Methods: Retrospective analysis was performed on 673 patients with cerebral AVMs who were treated at the Cleveland Clinic between 2007 and 2014. Of the 673 patients, 105 were ARUBA-eligible. Mean follow-up period was 56 months (range 4-136 months). The primary outcome is the composite of stroke and death. Secondary complications recorded include hydrocephalus, cerebral edema, cysts, meningocele, CSF leakage, infections, and seizures.

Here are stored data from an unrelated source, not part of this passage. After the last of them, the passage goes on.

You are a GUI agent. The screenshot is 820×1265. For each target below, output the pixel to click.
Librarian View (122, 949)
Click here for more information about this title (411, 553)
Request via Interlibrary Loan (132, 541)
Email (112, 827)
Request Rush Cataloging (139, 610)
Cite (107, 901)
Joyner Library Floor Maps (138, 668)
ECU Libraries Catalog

Results: Of the 105 ARUBA-eligible patients, 44 (42%) patients had microsurgery as the final intervention and 61 (58%) patients had Gamma Knife as the final intervention. Of the 44 patients that had microsurgery as the final intervention, 5 (11.4%) patients had a stroke or died, 3 (6.8%) was complicated by infection, 2 (4.5%) developed hydrocephalus, 1 (2.3%) develop cerebral edema, 2 (4.5%) had CSF leakage, 1 (2.3%) developed psychosis, 2 (4.5%) developed meningocele, and 5 of the 15 patients with a history of seizures continued to have seizures. Of the 61 patients that had Gamma Knife as the final intervention, 3 (4.9%) had a stroke or died, 6 (9.8%) developed cerebral edema, 1 (1.6%) developed cerebral cyst, 3 (4.9%) developed hydrocephalus, and 8 of the 20 patients with a history of seizure continued to have seizures. 3 (4.9%) patients treated by Gamma Knife and 4 (9.1%) patients treated by microsurgery who did not have a history of seizures developed seizures follow intervention.

Conclusion: We report a lower rate of stroke or death, 7.6%, in our ARUBA-eligible patients population than the ARUBA-trial itself. However, there are potential complications associated with each intervention of AVMs and these should be taken into consideration prior to treatment. Further investigation is required to establish the standard of care for patients with unruptured cerebral AVM.